That's not what she's saying.
She is saying that if she and her husband got married in China and moved here (or lived here and just married there) they would be considered married in all 50 states because they are heterosexuals.
So why is it, that when a same sex couple marries here in Mass. that it is not recognized in Texas? It makes no sense.
We will take your marriage from another country, with a completely different set of laws, and say it is valid but sorry to the couple from the northeast...you can't move to the south and be recognized as a married couple. Say goodbye to your rights!
Mom to Elizabeth (6) and Corinne (4)
I'm not trying to break down the legality of it, I'm talking, big picture, about how ridiculous it is. I recognize your marriage from China but not your marriage from Massachusetts, although we're in America. How can an AMERICAN legal marriage not be recognized in another part of AMERICA, how can people accept that this seems right and makes sense? We are a country! One united country! Why does it seem logical to people to have marriages recognized in one state but not another?
(I'm from Canada, so this whole "the states should decide" sometimes just baffles me.)
Yes. Laurie is not talking about other countries' reactions to our laws, but rather our normal reaction to theirs. If you are legally married in China and then move to the US, we will recognize your marriage. It doesn't really matter whether the reverse is true (whether China or wherever recognizes OUR marriages) because we're not debating Chinese law. It's weird that we recognize (legally) marriages that originate in other countries, but we would not recognize marriages that originate in other states.
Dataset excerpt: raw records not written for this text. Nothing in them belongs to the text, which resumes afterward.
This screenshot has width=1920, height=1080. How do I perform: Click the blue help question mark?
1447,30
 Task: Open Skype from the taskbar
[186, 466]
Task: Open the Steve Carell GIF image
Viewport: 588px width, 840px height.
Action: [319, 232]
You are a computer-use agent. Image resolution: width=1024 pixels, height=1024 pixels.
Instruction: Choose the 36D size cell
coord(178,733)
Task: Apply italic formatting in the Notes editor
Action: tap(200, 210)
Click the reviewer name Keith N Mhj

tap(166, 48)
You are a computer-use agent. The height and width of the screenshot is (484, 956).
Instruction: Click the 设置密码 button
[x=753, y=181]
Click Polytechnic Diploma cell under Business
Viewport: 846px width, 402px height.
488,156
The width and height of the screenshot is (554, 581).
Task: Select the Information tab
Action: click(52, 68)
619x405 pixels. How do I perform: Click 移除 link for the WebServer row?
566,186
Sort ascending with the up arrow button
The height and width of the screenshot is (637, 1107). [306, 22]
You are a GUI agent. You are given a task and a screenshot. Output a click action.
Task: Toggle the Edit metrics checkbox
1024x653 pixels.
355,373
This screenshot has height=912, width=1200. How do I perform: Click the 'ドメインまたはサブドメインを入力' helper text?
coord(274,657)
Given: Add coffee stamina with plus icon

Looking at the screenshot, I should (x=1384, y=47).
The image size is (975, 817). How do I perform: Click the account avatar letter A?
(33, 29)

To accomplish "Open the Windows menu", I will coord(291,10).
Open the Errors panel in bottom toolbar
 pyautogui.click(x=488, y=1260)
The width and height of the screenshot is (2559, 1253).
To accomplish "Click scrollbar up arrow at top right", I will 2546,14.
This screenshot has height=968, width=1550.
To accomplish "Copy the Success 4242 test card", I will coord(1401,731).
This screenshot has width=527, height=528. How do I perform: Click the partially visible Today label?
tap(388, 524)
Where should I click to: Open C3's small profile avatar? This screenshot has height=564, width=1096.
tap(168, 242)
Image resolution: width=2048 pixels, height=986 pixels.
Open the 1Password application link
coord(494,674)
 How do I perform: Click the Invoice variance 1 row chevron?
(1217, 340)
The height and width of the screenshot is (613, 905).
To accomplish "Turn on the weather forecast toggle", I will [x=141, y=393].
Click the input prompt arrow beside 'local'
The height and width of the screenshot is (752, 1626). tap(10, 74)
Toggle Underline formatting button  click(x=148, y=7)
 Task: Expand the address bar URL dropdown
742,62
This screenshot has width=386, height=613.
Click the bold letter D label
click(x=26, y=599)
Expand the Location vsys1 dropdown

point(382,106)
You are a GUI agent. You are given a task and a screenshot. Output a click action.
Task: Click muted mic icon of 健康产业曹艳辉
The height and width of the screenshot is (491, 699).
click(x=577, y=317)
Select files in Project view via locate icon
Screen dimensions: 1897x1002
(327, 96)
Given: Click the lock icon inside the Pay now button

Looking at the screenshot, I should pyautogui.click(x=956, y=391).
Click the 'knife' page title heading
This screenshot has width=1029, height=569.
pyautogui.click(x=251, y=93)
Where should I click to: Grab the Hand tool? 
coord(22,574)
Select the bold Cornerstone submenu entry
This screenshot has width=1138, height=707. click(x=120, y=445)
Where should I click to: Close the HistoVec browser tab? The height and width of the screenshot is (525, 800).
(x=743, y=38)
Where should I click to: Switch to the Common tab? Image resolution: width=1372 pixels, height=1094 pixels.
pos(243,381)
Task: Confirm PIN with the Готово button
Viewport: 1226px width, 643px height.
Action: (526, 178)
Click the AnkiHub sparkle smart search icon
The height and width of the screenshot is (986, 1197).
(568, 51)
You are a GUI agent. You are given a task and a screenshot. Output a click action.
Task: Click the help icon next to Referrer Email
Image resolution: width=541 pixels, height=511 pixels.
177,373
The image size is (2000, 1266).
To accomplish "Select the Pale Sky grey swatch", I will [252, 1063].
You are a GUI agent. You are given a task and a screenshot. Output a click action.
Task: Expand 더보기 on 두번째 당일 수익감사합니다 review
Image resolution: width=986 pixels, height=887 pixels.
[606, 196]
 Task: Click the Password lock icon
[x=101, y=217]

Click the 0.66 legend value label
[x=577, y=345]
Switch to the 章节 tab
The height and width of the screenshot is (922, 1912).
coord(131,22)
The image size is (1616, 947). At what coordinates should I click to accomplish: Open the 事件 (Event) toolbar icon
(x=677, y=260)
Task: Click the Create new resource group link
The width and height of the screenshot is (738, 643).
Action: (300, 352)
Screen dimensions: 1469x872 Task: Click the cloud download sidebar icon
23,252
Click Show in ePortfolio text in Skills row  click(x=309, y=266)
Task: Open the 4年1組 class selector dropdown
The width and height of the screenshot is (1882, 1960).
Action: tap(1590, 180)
Sorry for accidentally locking another thread. Sheesh, who left me in charge? Lol
Texas should recognize someones marriage because Mass does. Not recognizing that is being purposely obtuse or just enjoying it because you are against gay marriage.
It wouldn't bother you if 10 states allowed homeschooling and 40 didn't? So your girls HS degrees were recognized in 10 states but not the other 40, and they couldn't have the right to go to college in 40 states or find gainful employment in 40 states? You wouldn't find that odd or unfair? Would you still be going on about states rights then?
Issuing marriage licenses and granting divorces can be left up to the states. Recognizing another state's marriages and divorces can't. It just wouldn't work.
There are so many things married couples take for granted that you don't even think about. I don't even know where to begin....
Just for starters, could you picture yourself married for 20 years when your spouse gets a job opportunity in a different state? The first thing you would need to do is get yourself down to the courthouse and get married again. Even worse, if divorce is only recognized in the state that grants it, crossing into another state would mean another waiting period to establish residency, filing (not cheap!) and waiting for it to be finalized.
On the plus side (I guess), if your husband travels a lot, he could be married to you in your state, have another legal wife in OK, MT, NJ, FL, HI, and PR. It's not polygamy, right? Then when he dies, whatever state his is in at the time, that wife gets everything.
When I researched this. the only thing I found was that not all states will recognize marriage between 1st cousins. However, many states (TX included) won't issue marriage licenses for 1st cousins but will recognize a marriage from another state. There were only 3 that wouldn't. That said, even those 3 would never really have grounds to question it. One man, one woman, same last name. When was the last time you thought a married couple was cousins? Come to think of it, when was the last time you saying you are married was ever questioned?
I couldn't find anything that specifically says a state wouldn't recognize a valid marriage between two minors performed in another state. So it looks like that's valid everywhere too.
It just seems so bizarre to me that all of the other states will recognize a 5th marriage between one man and one woman and a marriage between a 51 year old man and a 16 year old teen who married in NV with parental consent. TX will recognize this as a valid marriage but not Neil Patrick Harris' or Ellen's marriages.
To address the DL:
Usually it is the sate that issues the license that places the restrictions on a license but other states recognize it as valid. Otherwise you wouldn't be able to rent a car if you were going to cross state lines. When I got my license, it was issued in AZ. I never had to take a behind-the-wheel test to get my license there. This is something CA required, but because I already had a valid license from another state, I took the written test and was issued a new license. I had to surrender my AZ license, though.
The list goes on and on of things that have reproposity when it comes to things like state-issued legal documents. Once I received my HS diploma, I was recognized as having it in every state I've lived in or applied to college in since. Same with my undergraduate degree from an accredited univerisity.
Child support is set by the state but federally recognized. The state you live in will help you collect from the NCP even if the CS order was set by a different state.
Those are all really good points, and much more specific than my I-can't-get-my-head-around-it argument.